Chad, it is clear that you are as theologically dedicated as you are smart. Perhaps you are more dedicated to God than you are smart. Perhaps you are not smart at all and just theologically and overly religiously inclined. That is why you should choose the Holman Christian Standard Bible.

Far from being written in today’s language, it keeps theologically important, but ultimately meaningless words like justification, sanctification, redemption in tact, although they really don’t mean anything to our readers beyond what our pastors tell us they mean.

The HCSB also keeps traditional names of people and places in the Bible in tact, regardless of new scholarship, so that we don’t have to change any of our curriculum, church names, and just because that might be controversial. Avoiding controversy is super important to being Biblical. The one exception is the Tetragrammaton. We just love big words.

You see, most Bibles are just plain wrong when they translate the Bible. You see, LORD is not a good translation of the Tetragrammaton. That is why we use Yahweh. Even though tradition tells us not to, and even though we aren’t completely sure of how it should be pronounced, and even though some people will be offended, this is really the only innovation we have going for us, so we stuck with it.

Chad, you should know that we kept the little headings above groups of text that let you know what you should be thinking about the story before you read it. Also, the red letters. We love color coordination. There was an argument about this apparently. Some of us thought that the innovation of color text was “adding to the words of this book” and thus were afraid of judgment, but the marketing guys were able to convince us that it made better financial sense.

Lastly, we don’t accommodate to the culture like some other liberal translations do. Even when the text clearly includes women, we exclude them just to be on the safe side. We toyed with translating “Eve” as “Adam without a penis,” but then we might have to change some of the pictures in our kid’s Bibles. Also, we wanted to avoid any potential homosexuals using our Bible as a proof-text. We should be the only ones using our own translation as a proof text.

Chad, we sincerely hope that you choose the HCSB as your new translation. It is the standard after all. Blessings of our Lord and savior Jesus Christ, our El Shaddai.

Now, the KJV –

If it is good enough for Jesus, it is good enough for you, Chad.

The KJV was written by Christians, in the original language of God.
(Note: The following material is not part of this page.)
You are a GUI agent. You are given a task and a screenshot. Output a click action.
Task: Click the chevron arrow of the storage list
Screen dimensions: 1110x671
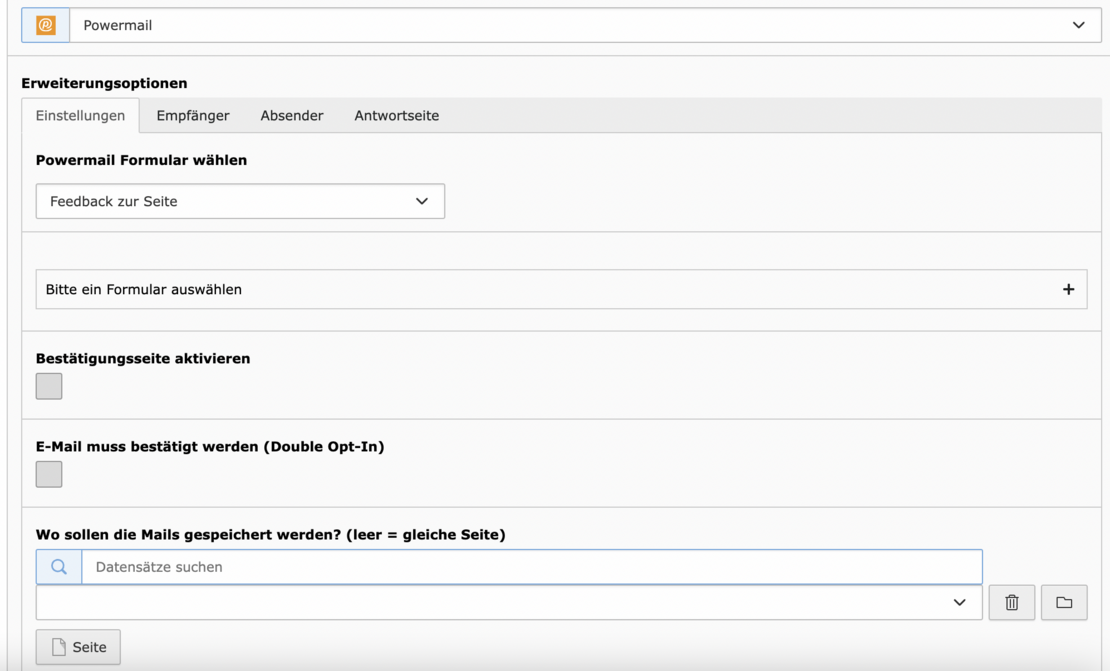click(x=960, y=603)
Many will tell you that the original languages of the Bible were Hebrew, Greek, and sometimes Aramaic (which is like the leap year of Biblical languages, am I right?). That is false. The Bible was written in the King James English, then taken back in time and translated into Hebrew, Greek, and Aramaic. Later, when the Christian Empire was at its golden zenith (which hopefully will return as soon as we can kick all of those liberals out of Washington), it was re-translated from the only slightly inferior Latin Vulgate (may it rest in peace).

The King Jimmy Bible has taken God’s nation, I mean America, through its toughest times. Without it, we may never have been able to twist scripture as well as we have, and Moses might not have ever had horns. Don’t innovate on God’s original plan – the KJV.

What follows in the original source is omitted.